Smith Jason T, Harris Justine C, Lopez Oscar J, Valverde Laura, Borchert Glen M
Biology Department, University of South Alabama, Mobile, Alabama, 36688.
Biochem Mol Biol Educ. 2015 May-Jun;43(3):154-61. doi: 10.1002/bmb.20848. Epub 2015 Jan 30.

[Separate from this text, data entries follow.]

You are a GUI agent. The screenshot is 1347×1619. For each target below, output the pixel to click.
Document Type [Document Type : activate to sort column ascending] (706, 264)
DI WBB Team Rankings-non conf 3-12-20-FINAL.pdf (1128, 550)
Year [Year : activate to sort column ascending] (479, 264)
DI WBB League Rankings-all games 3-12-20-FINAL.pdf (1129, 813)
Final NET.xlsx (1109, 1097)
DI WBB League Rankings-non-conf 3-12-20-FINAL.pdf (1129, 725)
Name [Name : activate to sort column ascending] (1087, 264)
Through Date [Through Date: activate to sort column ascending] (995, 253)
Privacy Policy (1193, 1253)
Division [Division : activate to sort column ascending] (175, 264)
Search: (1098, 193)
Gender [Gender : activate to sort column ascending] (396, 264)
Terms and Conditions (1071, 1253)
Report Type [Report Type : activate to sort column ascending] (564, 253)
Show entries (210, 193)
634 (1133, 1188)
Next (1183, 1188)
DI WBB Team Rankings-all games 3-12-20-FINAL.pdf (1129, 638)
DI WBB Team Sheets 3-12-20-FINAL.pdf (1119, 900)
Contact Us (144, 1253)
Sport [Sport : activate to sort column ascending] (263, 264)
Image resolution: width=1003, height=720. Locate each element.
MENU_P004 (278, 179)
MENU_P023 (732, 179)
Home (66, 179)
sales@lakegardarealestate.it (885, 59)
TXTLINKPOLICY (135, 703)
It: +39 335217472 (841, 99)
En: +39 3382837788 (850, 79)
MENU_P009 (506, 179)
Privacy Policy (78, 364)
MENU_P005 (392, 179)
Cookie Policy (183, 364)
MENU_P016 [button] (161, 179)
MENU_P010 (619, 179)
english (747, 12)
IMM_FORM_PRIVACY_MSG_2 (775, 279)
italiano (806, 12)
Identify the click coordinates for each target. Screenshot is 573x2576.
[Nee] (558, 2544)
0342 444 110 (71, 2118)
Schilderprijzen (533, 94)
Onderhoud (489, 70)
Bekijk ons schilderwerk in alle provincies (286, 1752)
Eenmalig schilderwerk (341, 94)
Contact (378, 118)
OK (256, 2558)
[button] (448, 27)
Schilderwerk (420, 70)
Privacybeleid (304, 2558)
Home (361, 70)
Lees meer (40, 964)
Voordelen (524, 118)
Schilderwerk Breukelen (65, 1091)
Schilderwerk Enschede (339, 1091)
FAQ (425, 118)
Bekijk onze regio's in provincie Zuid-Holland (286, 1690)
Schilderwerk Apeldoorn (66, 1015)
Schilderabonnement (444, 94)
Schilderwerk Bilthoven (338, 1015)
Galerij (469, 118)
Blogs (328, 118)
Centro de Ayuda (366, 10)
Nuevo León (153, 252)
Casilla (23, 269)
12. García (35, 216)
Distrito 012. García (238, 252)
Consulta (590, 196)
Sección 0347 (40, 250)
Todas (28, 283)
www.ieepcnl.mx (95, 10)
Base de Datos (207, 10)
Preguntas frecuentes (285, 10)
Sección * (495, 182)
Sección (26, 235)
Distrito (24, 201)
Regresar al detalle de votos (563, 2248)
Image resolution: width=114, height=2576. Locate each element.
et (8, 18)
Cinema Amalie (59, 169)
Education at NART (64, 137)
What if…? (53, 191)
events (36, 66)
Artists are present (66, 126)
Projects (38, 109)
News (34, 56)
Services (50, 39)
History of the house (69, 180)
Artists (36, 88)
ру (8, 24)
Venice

The sequencing of whole genomes and the analysis of genetic information continues to fundamentally change biological and medical research. Unfortunately, the people best suited to interpret this data (biologically trained researchers) are commonly discouraged by their own perceived computational limitations. To address this, we developed a course to help alleviate this constraint. Remarkably, in addition to equipping our undergraduates with an informatic toolset, we found our course design helped prepare our students for collaborative research careers in unexpected ways. Instead of simply offering a traditional lecture- or laboratory-based course, we chose a guided inquiry method, where an instructor-selected research question is examined by students in a collaborative analysis with students contributing to experimental design, data collection, and manuscript reporting. While students learn the skills needed to conduct bioinformatic research throughout all sections of the course, importantly, students also gain experience in working as a team and develop important communication skills through working with their partner and the class as a whole, and by contributing to an original research article. Remarkably, in its first three semesters, this novel computational genetics course has generated 45 undergraduate authorships across three peer-reviewed articles. More importantly, the students that took this course acquired a positive research experience, newfound informatics technical proficiency, unprecedented familiarity with manuscript preparation, and an earned sense of achievement. Although this course deals with analyses of genetic systems, we suggest the basic concept of integrating actual research projects into a 16-week undergraduate course could be applied to numerous other research-active academic fields.
全基因组测序和遗传信息分析持续从根本上改变生物学和医学研究。不幸的是,最适合解读这些数据的人(接受过生物学训练的研究人员)通常因自身察觉到的计算能力局限而却步。为解决这一问题,我们开发了一门课程来帮助缓解这一限制。值得注意的是,除了为我们的本科生配备一套信息工具集外,我们发现我们的课程设计以意想不到的方式帮助学生为合作研究职业做好准备。我们没有简单地提供一门传统的基于讲座或实验室的课程,而是选择了一种引导式探究方法,即由教师选定一个研究问题,学生通过合作分析来研究,学生参与实验设计、数据收集和论文报告。虽然学生在课程的各个部分都学习了进行生物信息学研究所需的技能,但重要的是,学生还通过与搭档和整个班级合作以及撰写一篇原创研究论文,获得了团队合作经验并培养了重要的沟通技能。值得注意的是,在其开设的前三个学期,这门新颖的计算遗传学课程在三篇同行评审文章中产生了45篇本科生作者署名。更重要的是,参加这门课程的学生获得了积极的研究体验、新获得的信息学技术熟练程度、前所未有的论文撰写熟悉度以及一种成就感。虽然这门课程涉及遗传系统分析,但我们认为将实际研究项目整合到一门16周的本科课程中的基本理念可以应用于许多其他积极开展研究的学术领域。